Exercise instructions
Reproduce the material from the line containing "The height and" through the end, swapping "Workflow" for "Window" and changing nothing else; omit the pictures.

-------

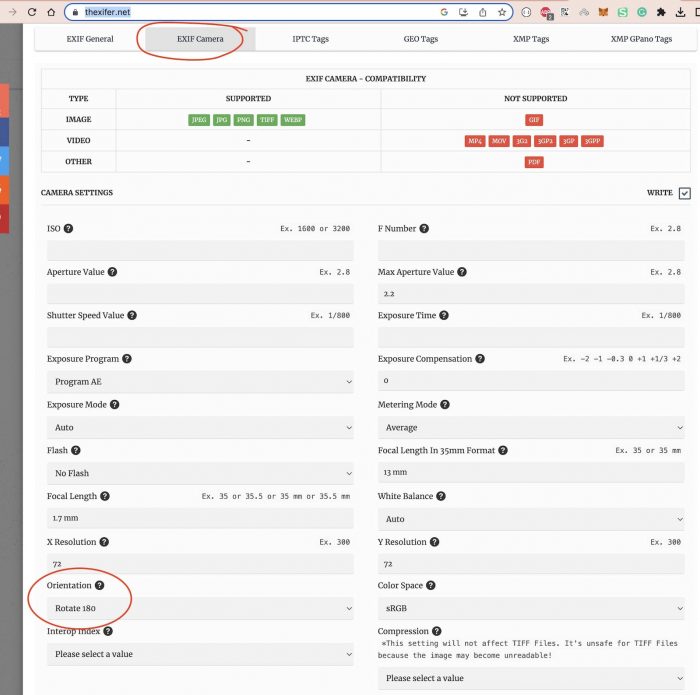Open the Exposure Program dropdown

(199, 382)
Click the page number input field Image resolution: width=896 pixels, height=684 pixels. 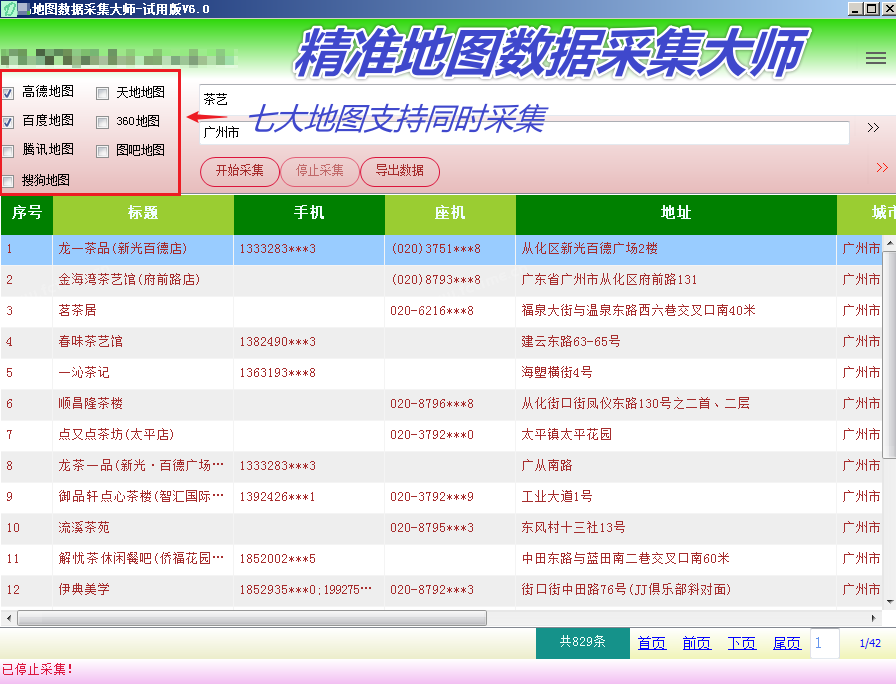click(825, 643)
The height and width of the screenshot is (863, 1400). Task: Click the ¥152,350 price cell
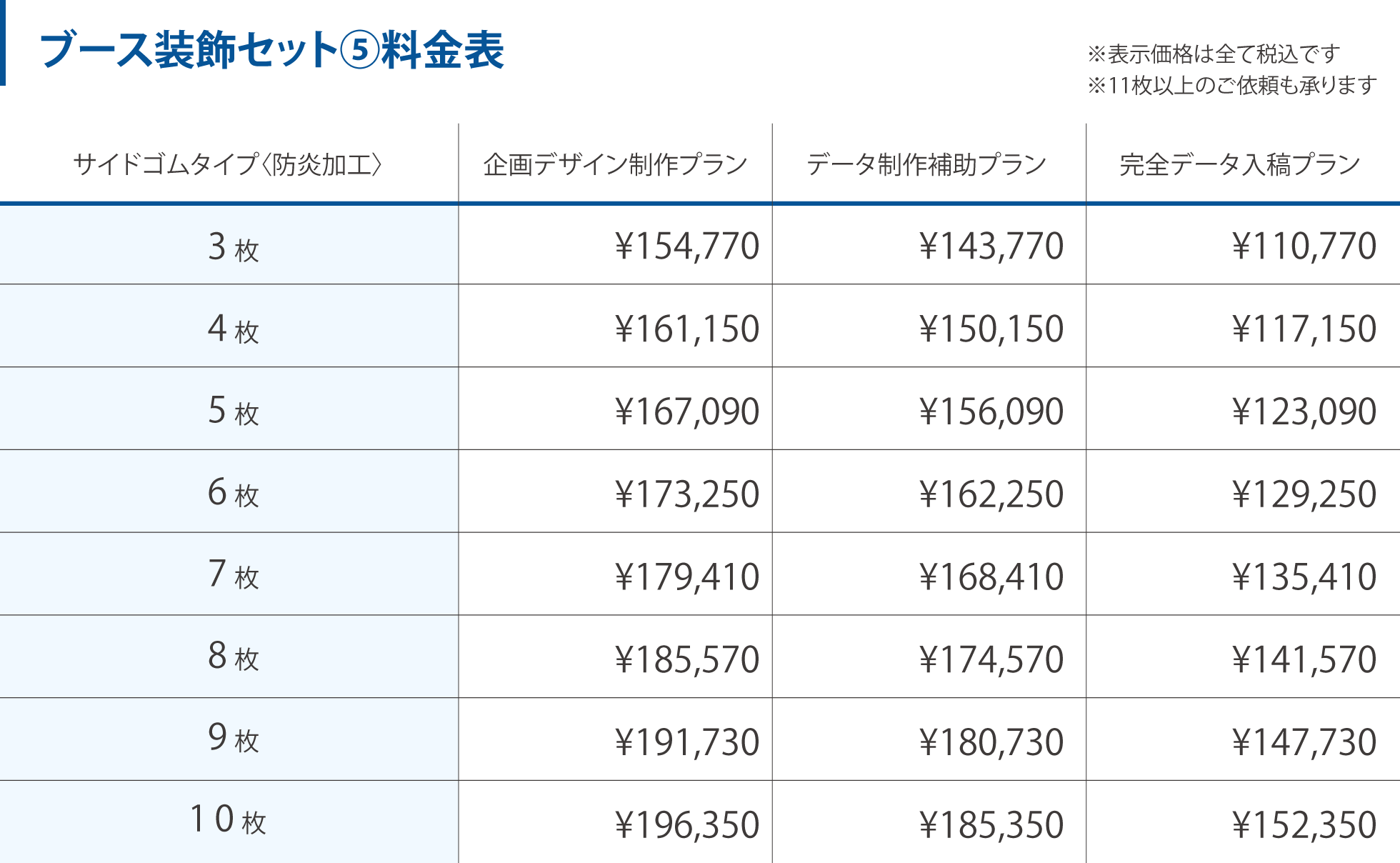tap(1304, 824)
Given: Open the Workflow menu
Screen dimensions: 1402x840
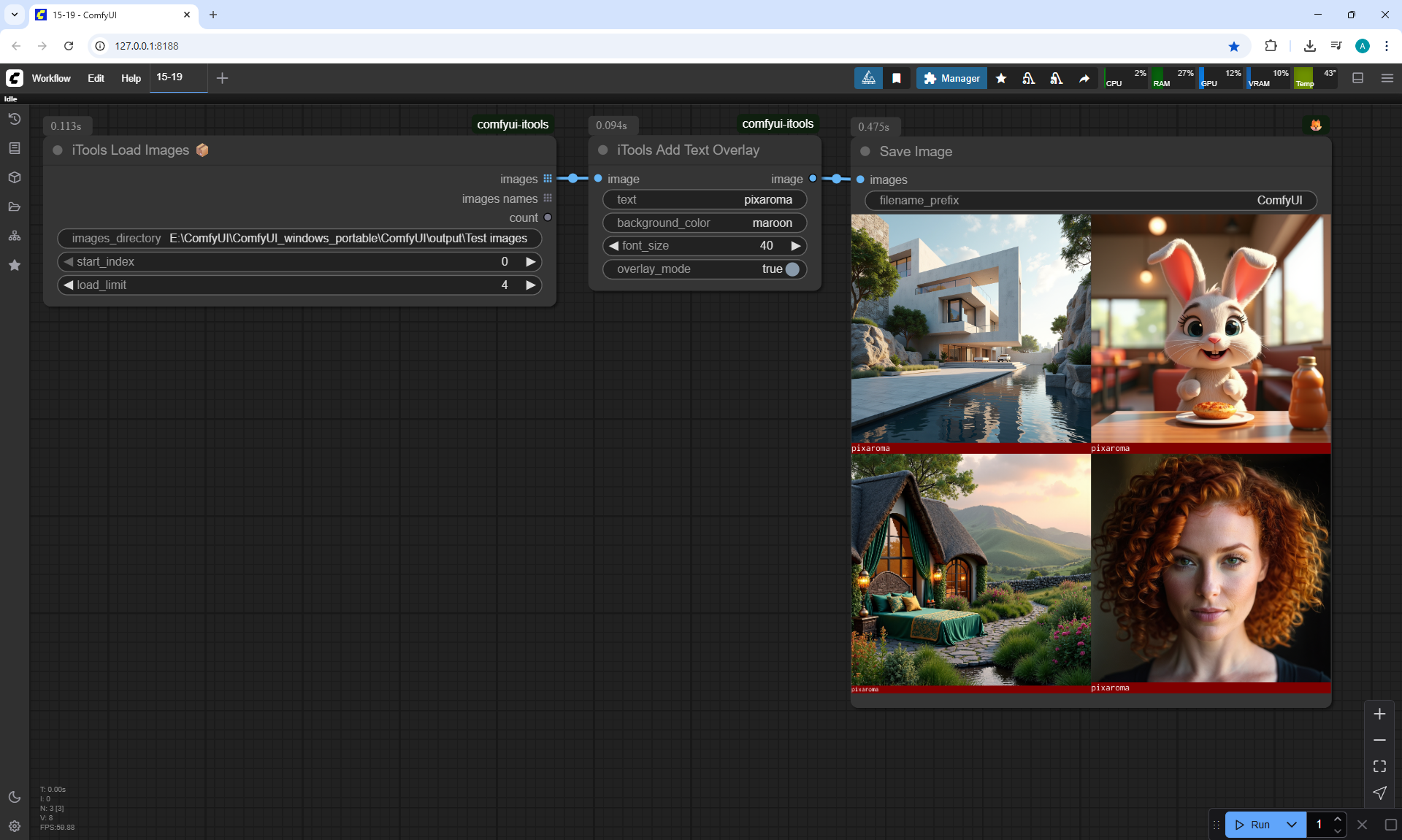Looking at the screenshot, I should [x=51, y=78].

-------

Reply to the exercise
The height and width of the screenshot is (863, 1400). Task: Click the ¥152,350 price cell
tap(1304, 824)
Given: Open the Window menu
Screen dimensions: 1402x840
Looking at the screenshot, I should [x=51, y=78].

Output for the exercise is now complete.